Na paz do silêncio
Anelê Volpe 2024
Quando tudo já havia voltado ao normal, quando os encontros e abraços voltaram a ser permitidos, foi quando ele decidiu se calar.
Durante o confinamento forçado, foi obrigado a conviver com toda a família reunida, sem qualquer momento de privacidade. Para passar o tempo, conversavam, discutiam, brigavam e conversavam, conversavam sobre tudo. De repente, tinha que opinar sobre vírus, doenças, vacinas, política e políticos, sobre tudo o que nunca lhe interessou.
Uma vez livre do confinamento, se deu conta de que não queria mais conversar. Não tenho mais o que falar, pensou ele, tudo o que havia para dizer, já foi dito. O mais estranho é que demorou mais tempo do que ele previa para que percebessem que ele não falava mais.
Nas convenções sociais, bom dia, boa tarde, até logo, ele substituiu por acenos com a cabeça ou mãos. Ninguém exigia mais do que isso mesmo. E ele já não era de sair muito, de modo que as interações ficaram mais e mais raras.

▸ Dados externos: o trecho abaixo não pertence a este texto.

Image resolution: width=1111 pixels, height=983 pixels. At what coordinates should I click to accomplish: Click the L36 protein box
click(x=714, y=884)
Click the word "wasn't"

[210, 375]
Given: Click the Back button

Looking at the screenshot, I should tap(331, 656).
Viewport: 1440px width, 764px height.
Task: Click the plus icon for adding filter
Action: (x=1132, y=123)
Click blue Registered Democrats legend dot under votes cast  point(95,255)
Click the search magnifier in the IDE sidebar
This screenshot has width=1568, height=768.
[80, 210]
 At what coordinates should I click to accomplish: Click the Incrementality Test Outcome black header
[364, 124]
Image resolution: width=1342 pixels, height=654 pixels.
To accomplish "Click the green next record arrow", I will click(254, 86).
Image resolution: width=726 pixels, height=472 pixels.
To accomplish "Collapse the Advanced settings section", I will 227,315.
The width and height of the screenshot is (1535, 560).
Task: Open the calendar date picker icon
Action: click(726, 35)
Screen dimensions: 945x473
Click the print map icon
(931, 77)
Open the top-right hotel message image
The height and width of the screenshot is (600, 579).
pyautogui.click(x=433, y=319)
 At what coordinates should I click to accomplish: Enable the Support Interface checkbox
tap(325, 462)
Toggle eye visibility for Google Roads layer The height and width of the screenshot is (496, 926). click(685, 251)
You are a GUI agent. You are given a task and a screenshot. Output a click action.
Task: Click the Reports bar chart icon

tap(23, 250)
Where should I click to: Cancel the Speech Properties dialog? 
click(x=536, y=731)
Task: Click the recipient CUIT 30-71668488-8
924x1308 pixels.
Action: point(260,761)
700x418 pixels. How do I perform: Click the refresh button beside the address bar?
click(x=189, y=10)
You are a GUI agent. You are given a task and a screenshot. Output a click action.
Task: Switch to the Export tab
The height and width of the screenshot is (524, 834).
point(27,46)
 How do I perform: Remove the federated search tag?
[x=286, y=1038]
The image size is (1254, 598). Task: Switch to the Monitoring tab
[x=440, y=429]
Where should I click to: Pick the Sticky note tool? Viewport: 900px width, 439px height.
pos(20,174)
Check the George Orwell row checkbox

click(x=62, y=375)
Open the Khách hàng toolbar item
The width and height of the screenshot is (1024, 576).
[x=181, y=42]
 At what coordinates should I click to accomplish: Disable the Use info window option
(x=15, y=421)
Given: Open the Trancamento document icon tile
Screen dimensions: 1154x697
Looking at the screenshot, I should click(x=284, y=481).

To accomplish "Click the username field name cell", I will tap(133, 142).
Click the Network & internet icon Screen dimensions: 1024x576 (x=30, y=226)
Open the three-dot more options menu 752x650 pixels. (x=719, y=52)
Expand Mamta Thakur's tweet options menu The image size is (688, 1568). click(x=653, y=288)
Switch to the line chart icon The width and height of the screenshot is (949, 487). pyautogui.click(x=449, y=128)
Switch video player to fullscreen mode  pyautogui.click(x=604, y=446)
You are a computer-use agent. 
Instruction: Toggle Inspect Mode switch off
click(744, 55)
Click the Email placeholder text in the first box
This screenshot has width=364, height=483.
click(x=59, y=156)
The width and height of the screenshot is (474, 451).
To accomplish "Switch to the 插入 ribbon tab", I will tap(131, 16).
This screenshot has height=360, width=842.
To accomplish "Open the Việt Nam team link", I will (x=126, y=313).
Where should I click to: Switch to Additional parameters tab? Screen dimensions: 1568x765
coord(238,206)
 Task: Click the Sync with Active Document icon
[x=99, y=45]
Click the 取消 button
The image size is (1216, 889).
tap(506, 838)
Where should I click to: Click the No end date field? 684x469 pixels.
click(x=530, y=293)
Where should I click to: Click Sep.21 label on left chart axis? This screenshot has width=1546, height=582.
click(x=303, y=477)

Em casa, sem os protocolos sociais, dispensou os olhares, os acenos, os sorrisos. Como todos estavam voltados para fora, igualmente ansiosos para retomar sua vida com os que estavam inalcançáveis, demoraram semanas para perceber a ausência dele. Não a ausência física, que essa ele não conseguiu.
A cozinheira da casa foi a primeira a notar. É que ela tinha um costume peculiar. Ao final de toda refeição que preparava, perguntava ao último que deixava a sala de jantar se a comida estava boa. Em geral, recebia um muito boa, gostosa, deliciosa ou apenas um ahã de volta. Por coincidência, no entanto, vários dias seguidos ele foi o último a deixar a sala, de modo que seu silêncio como resposta começou a incomodá-la. Até que ela comentou com a patroa, o que está acontecendo com o patrão? E foi só aí que sua mulher começou a reparar em seus movimentos.
Aquelas não-respostas às perguntas dela nunca chamaram sua atenção. Afinal, a relação entre eles era repleta de falsas perguntas – Já não te pedi para tirar seu chinelo do meio do quarto? Passa o açúcar? Pode colocar no canal da novela, por favor?
A partir da pergunta da cozinheira, no entanto, começou a provocar situações em que ele não poderia responder com silêncio. E assim fez. E assim obteve silêncio de volta.
E foi em vão ela questioná-lo sobre esse comportamento. Não falo, não falo, não falo, pensava ele. Como é possível, dizia ela, você me deve uma explicação, não pode viver em silêncio, a vida exige que você converse comigo, com todos nós!
Se a vida exigiu ou não, só se pode especular. O fato é que ele não falou mais. Não houve filho, nem neto, nem médico, nem padre que o fizesse falar.
Nada como o tempo para acomodar qualquer situação. Sem fala, sem comunicação, não havia mais qualquer razão para a convivência. Se quer ficar isolado, então que fique sozinho, concluiu a família. Ele, que não falava, mas escutava, não fez por menos. Deixou aquela casa e foi viver apenas com ele mesmo. No silêncio, na paz.